**Goal of the exercise:** Starting at the line that contains "Обратная связь (35, 2240)" and ending at the line that contains "Recent News With", the lines below are to be given again exactly, with nothing added.
==== Input for this task
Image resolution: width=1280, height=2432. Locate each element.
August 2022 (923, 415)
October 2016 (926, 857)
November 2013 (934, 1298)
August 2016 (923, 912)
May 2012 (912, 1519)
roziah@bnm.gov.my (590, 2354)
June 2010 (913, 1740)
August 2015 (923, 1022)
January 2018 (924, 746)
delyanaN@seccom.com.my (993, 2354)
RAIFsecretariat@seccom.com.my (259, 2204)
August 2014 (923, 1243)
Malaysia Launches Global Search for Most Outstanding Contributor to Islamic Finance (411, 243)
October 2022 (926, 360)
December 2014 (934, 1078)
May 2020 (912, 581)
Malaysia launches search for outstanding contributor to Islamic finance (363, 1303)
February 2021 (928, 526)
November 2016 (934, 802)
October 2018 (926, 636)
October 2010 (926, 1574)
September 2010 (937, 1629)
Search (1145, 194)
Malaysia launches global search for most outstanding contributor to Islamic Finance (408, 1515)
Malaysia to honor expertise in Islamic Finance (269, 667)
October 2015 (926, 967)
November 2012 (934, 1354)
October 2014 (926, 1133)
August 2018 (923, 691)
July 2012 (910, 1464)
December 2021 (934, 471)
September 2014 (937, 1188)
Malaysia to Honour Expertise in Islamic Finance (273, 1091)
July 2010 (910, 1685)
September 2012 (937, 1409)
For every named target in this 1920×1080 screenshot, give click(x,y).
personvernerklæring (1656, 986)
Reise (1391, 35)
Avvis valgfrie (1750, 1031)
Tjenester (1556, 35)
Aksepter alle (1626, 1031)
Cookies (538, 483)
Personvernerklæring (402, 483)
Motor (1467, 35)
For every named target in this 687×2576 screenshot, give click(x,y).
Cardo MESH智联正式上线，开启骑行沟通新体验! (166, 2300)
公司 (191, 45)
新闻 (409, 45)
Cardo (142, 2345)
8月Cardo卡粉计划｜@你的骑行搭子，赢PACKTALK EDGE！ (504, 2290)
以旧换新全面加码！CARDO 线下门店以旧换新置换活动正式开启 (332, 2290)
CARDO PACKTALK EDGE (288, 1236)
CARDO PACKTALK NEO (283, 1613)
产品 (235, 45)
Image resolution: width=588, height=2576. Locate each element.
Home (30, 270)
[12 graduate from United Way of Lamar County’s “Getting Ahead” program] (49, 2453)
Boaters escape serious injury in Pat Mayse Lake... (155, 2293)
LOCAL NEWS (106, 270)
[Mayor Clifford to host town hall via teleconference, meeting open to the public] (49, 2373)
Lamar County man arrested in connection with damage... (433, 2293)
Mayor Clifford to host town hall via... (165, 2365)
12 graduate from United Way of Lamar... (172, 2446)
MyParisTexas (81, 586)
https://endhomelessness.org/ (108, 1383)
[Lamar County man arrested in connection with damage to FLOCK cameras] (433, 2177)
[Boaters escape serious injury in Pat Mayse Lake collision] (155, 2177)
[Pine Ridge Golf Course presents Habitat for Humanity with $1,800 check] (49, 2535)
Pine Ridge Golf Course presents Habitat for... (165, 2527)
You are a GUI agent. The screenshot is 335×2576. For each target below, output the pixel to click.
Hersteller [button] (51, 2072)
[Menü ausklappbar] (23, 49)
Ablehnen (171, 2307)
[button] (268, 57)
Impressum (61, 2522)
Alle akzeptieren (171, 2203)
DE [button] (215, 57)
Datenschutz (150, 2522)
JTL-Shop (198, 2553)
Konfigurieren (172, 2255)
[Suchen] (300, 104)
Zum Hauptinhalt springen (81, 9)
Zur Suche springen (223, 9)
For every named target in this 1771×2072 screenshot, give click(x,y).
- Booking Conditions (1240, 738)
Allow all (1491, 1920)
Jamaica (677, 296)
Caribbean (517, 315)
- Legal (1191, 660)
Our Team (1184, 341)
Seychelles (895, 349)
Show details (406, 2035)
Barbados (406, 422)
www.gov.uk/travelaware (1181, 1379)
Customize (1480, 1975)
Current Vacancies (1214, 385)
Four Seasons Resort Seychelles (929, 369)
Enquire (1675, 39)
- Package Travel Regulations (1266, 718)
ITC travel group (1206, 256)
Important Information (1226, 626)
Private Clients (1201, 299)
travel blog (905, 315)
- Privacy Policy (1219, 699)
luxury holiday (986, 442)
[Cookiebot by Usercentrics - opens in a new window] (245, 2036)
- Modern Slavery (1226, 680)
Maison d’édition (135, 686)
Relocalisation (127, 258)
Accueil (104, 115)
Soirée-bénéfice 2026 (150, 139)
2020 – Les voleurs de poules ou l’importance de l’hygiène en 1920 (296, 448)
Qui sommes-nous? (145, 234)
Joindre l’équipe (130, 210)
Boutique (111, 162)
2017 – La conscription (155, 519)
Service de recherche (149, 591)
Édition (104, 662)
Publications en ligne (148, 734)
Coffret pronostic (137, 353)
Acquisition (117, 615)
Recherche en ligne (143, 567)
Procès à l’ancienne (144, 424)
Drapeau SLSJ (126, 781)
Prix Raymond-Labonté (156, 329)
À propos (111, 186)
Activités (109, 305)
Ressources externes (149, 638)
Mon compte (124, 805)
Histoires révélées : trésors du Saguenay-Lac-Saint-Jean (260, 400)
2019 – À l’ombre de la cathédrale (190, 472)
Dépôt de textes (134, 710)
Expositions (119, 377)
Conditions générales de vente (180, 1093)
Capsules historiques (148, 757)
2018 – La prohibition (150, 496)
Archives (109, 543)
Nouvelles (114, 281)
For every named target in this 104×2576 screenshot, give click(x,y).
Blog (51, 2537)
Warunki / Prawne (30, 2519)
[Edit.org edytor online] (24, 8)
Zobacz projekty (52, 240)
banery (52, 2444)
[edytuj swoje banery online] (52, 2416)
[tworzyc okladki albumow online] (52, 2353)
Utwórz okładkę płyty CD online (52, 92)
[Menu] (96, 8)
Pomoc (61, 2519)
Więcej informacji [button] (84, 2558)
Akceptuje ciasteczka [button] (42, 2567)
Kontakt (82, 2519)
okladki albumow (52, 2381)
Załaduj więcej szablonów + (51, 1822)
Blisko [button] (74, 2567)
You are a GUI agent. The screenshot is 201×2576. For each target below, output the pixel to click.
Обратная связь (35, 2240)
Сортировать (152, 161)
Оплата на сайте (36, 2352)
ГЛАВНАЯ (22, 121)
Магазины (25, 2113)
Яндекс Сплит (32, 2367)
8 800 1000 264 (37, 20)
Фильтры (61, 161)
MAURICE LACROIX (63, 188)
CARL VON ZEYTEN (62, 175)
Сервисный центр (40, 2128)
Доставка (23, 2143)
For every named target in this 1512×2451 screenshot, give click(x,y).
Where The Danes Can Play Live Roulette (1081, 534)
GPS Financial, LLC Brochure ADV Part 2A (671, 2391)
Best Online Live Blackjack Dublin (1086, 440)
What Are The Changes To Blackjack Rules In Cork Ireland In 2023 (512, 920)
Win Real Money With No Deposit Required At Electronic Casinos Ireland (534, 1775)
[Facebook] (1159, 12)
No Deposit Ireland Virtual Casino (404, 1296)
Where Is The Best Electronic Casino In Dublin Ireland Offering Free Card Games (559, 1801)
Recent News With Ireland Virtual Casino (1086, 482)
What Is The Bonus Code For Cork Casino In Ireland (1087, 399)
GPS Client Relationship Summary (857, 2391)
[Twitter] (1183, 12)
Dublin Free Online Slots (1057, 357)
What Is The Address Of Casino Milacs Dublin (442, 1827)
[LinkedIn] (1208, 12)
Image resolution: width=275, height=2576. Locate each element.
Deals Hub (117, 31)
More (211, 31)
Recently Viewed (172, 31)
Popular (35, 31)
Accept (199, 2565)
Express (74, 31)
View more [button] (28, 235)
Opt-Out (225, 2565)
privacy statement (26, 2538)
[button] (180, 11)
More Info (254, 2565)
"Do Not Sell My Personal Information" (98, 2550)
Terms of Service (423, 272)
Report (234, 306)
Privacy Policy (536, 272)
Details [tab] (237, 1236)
========
**Exercise answer:**
Обратная связь (35, 2240)
Сортировать (152, 161)
Оплата на сайте (36, 2352)
ГЛАВНАЯ (22, 121)
Магазины (25, 2113)
Яндекс Сплит (32, 2367)
8 800 1000 264 (37, 20)
Фильтры (61, 161)
MAURICE LACROIX (63, 188)
CARL VON ZEYTEN (62, 175)
Сервисный центр (40, 2128)
Доставка (23, 2143)
For every named target in this 1512×2451 screenshot, give click(x,y).
Where The Danes Can Play Live Roulette (1081, 534)
GPS Financial, LLC Brochure ADV Part 2A (671, 2391)
Best Online Live Blackjack Dublin (1086, 440)
What Are The Changes To Blackjack Rules In Cork Ireland In 2023 (512, 920)
Win Real Money With No Deposit Required At Electronic Casinos Ireland (534, 1775)
[Facebook] (1159, 12)
No Deposit Ireland Virtual Casino (404, 1296)
Where Is The Best Electronic Casino In Dublin Ireland Offering Free Card Games (559, 1801)
Recent News With Ireland Virtual Casino (1086, 482)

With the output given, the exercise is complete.